O estado moderno pressupõe a sabedoria popular como o princípio de sua própria verdade, e essa, por sua vez, deve ser a opinião pública. Sem essa atribuição, sem o elemento da opinião pública como origem de toda a autoridade para as decisões obrigatórias voltadas para a totalidade, falta à democracia moderna a substância de sua própria verdade. (Trecho retirado do livro Mudança estrutural da esfera pública, p. 489. Habermas, por sua vez, retirou a frase do livro Volkssouveränität und öffentliche Meinung, de Landshut)

Como também afirma o autor alemão, “a opinião pública domina, mas não governa” (!!) (p. 492). “A opinião pública continua a ser um objeto da dominação, mesmo onde a dominação política se vê forçada a reorientar-se ou a fazer concessões à opinião pública” (p. 500). Ainda segundo Habermas, “o material da pesquisa de opinião não pode ser caracterizado imediatamente como opinião pública pelo simples fato de ter se convertido em matéria de ponderações, decisões e medidas politicamente relevantes” (p. 500-501). Não existe opinião pública sem esfera pública. Ou seja, sem debate público. Opinião pública é resultado de debate público. Sem isto, opiniões individualizadas e tomadas como coletivo para justificar decisões políticas são consenso fabricado.

“As opiniões não públicas atuam em grande número e “a” opinião pública é, de fato, uma ficção” (p. 501). “O contexto de comunicação de um público de pessoas privadas que discute mediante razões está rompido; a opinião que provinha desse público encontra-se decomposta” (p. 506). Trechos de escritos habermasianos completamente atuais. Mesmo após a revisão do próprio autor, mesmo sua revelação de um pessimismo com os meios de comunicação de 40 anos atrás não ser o mesmo; mesmo com as críticas, impressiona a atualidade da discussão. Habermas recebeu e ainda recebe diversas críticas ao longo de suas mais de seis décadas de profícua produção intelectual. Porém, o fato de que uma das maiores democracias mundiais utilizar, no século XXI, recursos de propaganda de décadas atrás e fórmulas retóricas de séculos passados é algo que surpreende e justifica a importância dos clássicos da filosofia e ciências sociais.

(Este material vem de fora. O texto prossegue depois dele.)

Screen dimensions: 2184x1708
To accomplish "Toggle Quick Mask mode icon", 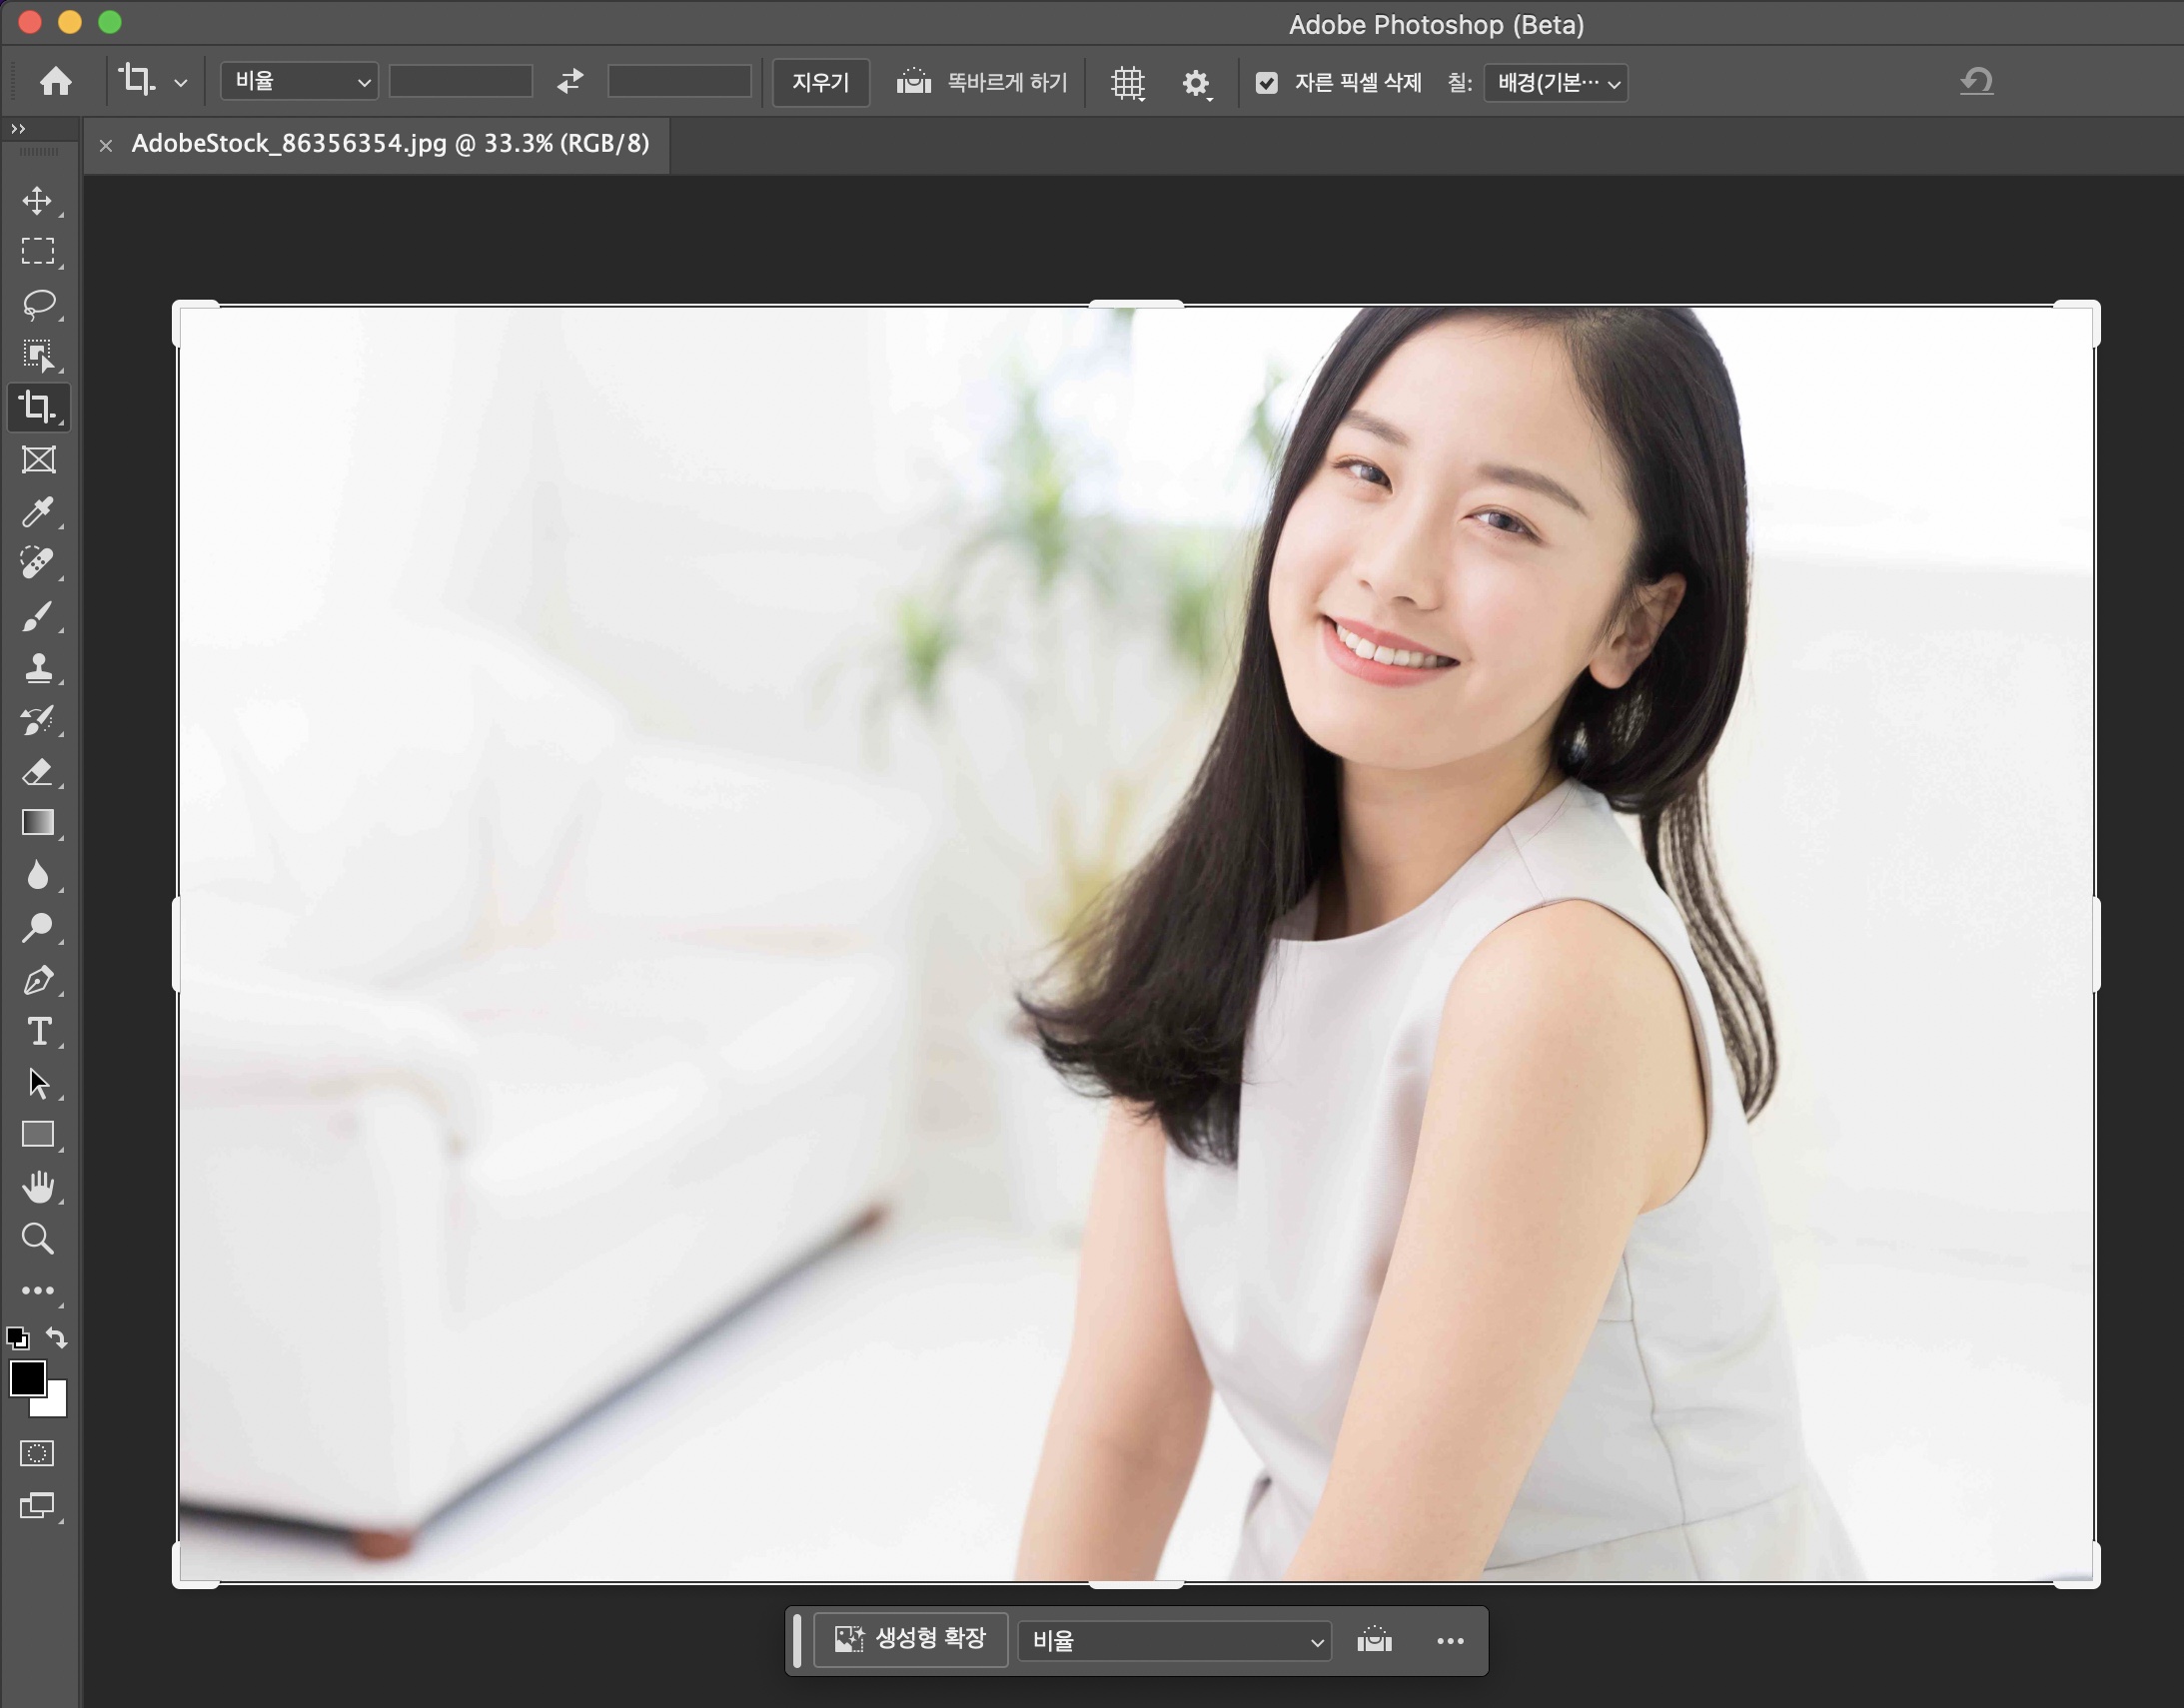I will 37,1453.
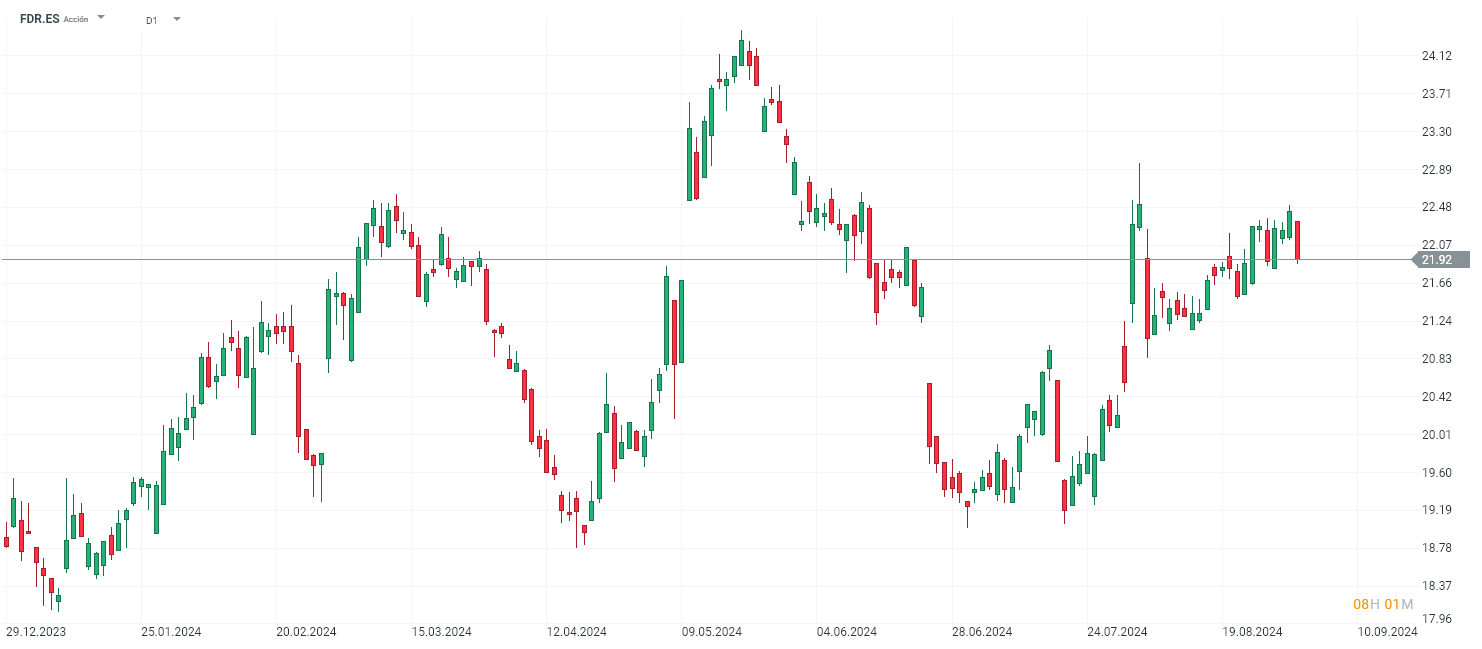Click the Acción instrument type label

76,19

Sobre o assédio a repórteres, este não começou com Trump. A era Bush também foi marcada pela perseguição a jornalistas. Talvez uma consequência do cerceamento e vigilância. O fato mais famoso porventura tenha sido o que ficou conhecido como caso Plame-Wilson ou affair Plame, que aparece brevemente no filme. Aparentemente, Cheney perseguia qualquer jornalista que “ousasse” questionar suas ações e o serviço de inteligência. Ao fim, se provou que não havia armas de destruição em massa no Iraque.

Voltando à informação referida anteriormente. “Aquele relatório diz que Zarqawi, a mesma p. de Zarqawi de que falamos por meses, agora está liderando uma grande rebelião no Iraque. E estão sugerindo que é porque falamos muito dele!” (Trecho retirado do filme Vice, 2018). Pela decisão de Cheney e aliados de ignorar Zarqawi e investir na falsa guerra iraquiana, este teve um ano para fazer o que quiser. E o que ele queria era carnificina. As ações do ISIS, que vão de decapitações a mutilações, são o verdadeiro horror terrorista.

Início do filme, 11/09, queda das Torres Gêmeas, ordem de Cheney de abater qualquer aeronave que se apresente como ameaça. “All orders are UNODIR. Unless otherwise directed”. Em português, tradução e abreviação tornaram-se “Todas as ordens são SÁDICO. Salvo disposição em contrário”. Quem diria que a lembrança da palavra sádico seria tão apropriada.

Referência:

HABERMAS, Jürgen. Mudança estrutural da esfera pública. São Paulo: UNESP, 2014.